| 本文抜粋 |
☆ ☆ ☆ ☆ ☆
まちの人たちが気軽に交流できる場所を作りたかったのです。
実際に、一人で来店されてもお客様同士で会話がはずんだり、その後仲良くなったりされていて、人の輪が広がってきている実感があります。
今後について
ひきつづき市と連携して空き家を利活用することで交流の場を創出していきます。
とはいえ、むやみに店舗数が増えればよいのではありません。私が最終的にめざしているのは、「まち(地域)での暮らしが楽しく、豊かだ」と感じる人が増えることなのです。
cotton・ワタマチテラス オーナー編
cotton・ワタマチテラスとしてお貸しいただいている物件について
この物件は、昭和5年から10年ごろに建築されたもので、借家として貸し出すために先代が建てたものでした。
20~30年前頃から共同住宅の建築用地として建築会社からの営業が時折ありましたが、当時はまだ住んでいる人もいましたので断っていました。
活用に至った経緯について
5年くらい前から空き家状態になっていました。
中には平屋のほうが住みやすいという方もいたりして、急な階段などの建物のつくりが時代にあわなくなっていたようです。
しかし、近隣の建物がどんどん建て変わっていくのは寂しいという気持ちもありました。
物件を他の形で活用しようかと考えていた頃に、リノベーションスクールの題材として提供しないか、という相談をいただきました。
ご先祖さまから受け継いだ土地と建物をできるだけそのままの形で活かせて、まちを活性化することやまちが元気になることに貢献できるのならという想いで、大和郡山まちづくり株式会社に物件をお貸しすることにしました。
物件を後の代に伝えていくことや、ふだんの管理をしてくれる人がいるという点で、共同住宅などにするよりもリノベーションまちづくりに提供するほうがよいとも考えました。
☆ ☆ ☆ ☆ ☆
| 抽出データ |
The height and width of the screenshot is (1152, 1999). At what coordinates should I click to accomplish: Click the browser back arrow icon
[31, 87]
☆ ☆ ☆ ☆ ☆
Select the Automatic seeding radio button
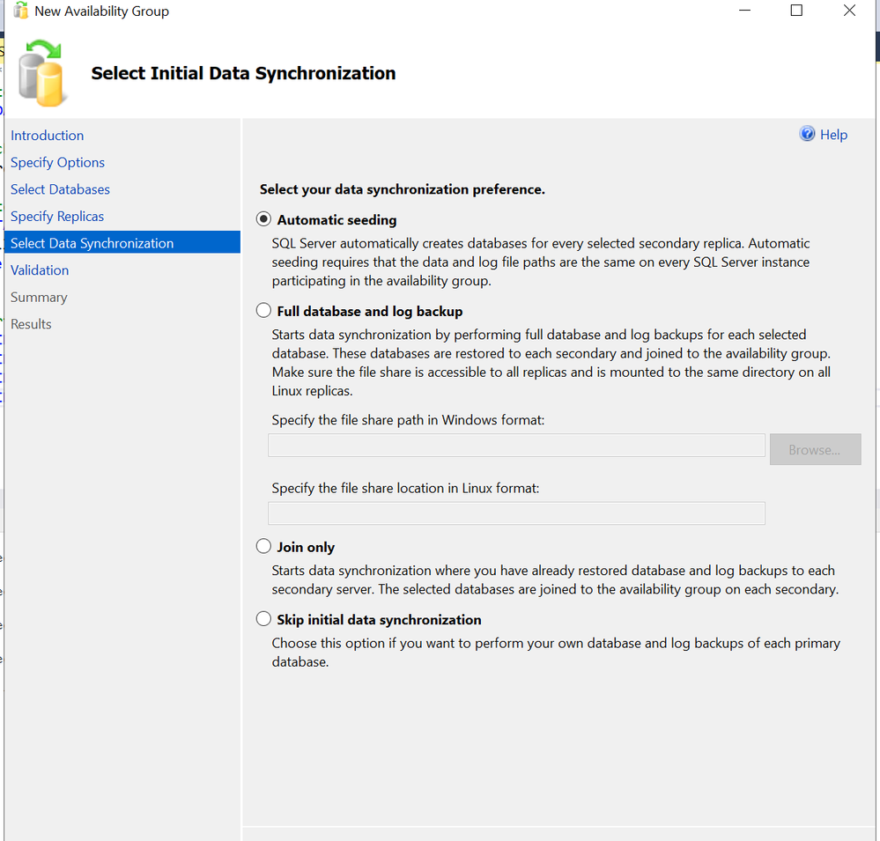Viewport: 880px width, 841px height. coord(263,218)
☆ ☆ ☆ ☆ ☆
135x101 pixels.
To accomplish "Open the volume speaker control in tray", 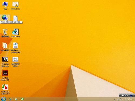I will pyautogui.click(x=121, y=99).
☆ ☆ ☆ ☆ ☆
| 課題 1 |
空き家活用の文章から、「について」で終わる見出しをすべて、文章に出てくる順に書き出してください。
| 課題 2 |
空き家活用の文章の最後の文を受けて、その続きを書いてください。
上記の項目は参照しなくてかまいません。

| 正解 1 |
今後について
cotton・ワタマチテラスとしてお貸しいただいている物件について
活用に至った経緯について

| 正解 2 |
もしこの話をいただかなかったら、建物を取り壊して駐車場にしていたかもしれません。
活用されている現在について
建物が有効に活用されていて、とてもありがたいです。
使われずに空いているよりも誰かが使ってくれている方が建物にとってもよいですし、自分としても掃除にかかっていた手間がなくなりました。
やはり人が出入りすることはよいことですね。
今後について
こども食堂のような催しをしてくれていて、近所の人にも関心を持ってもらえるし、だれでも立ち寄れる使い方で人との関わりを大切にしてくれているというのもまたよいです。
若者の愛着を育むような、人を大切にしたまちづくりに協力していきたいし、まちがこれからもどんどん元気になればよいと思っています。
cotton・ワタマチテラス 事業主 藤本さん編
事業内容について
障がいのある方の支援をする福祉施設で7年半働いた後、独立して一般社団法人eightを設立して13年になります。
主に重度の知的・発達障がいを持つ方の支援を行っているのですが、ただ単純な内職をやってもらうのではなく、時には外へ出かけたり、市役所内の作業をお手伝いさせてもらったりして、一般の方に障がい者のことを知ってもらえるような工夫もしています。
「やってみたいをカタチに!」をモットーにしていて施設の利用者自身におでかけをするのか作業をやるのかを決めてもらうことがあります。誰しも「やらされること」より「やりたいこと」の方が楽しくやれるじゃないですか。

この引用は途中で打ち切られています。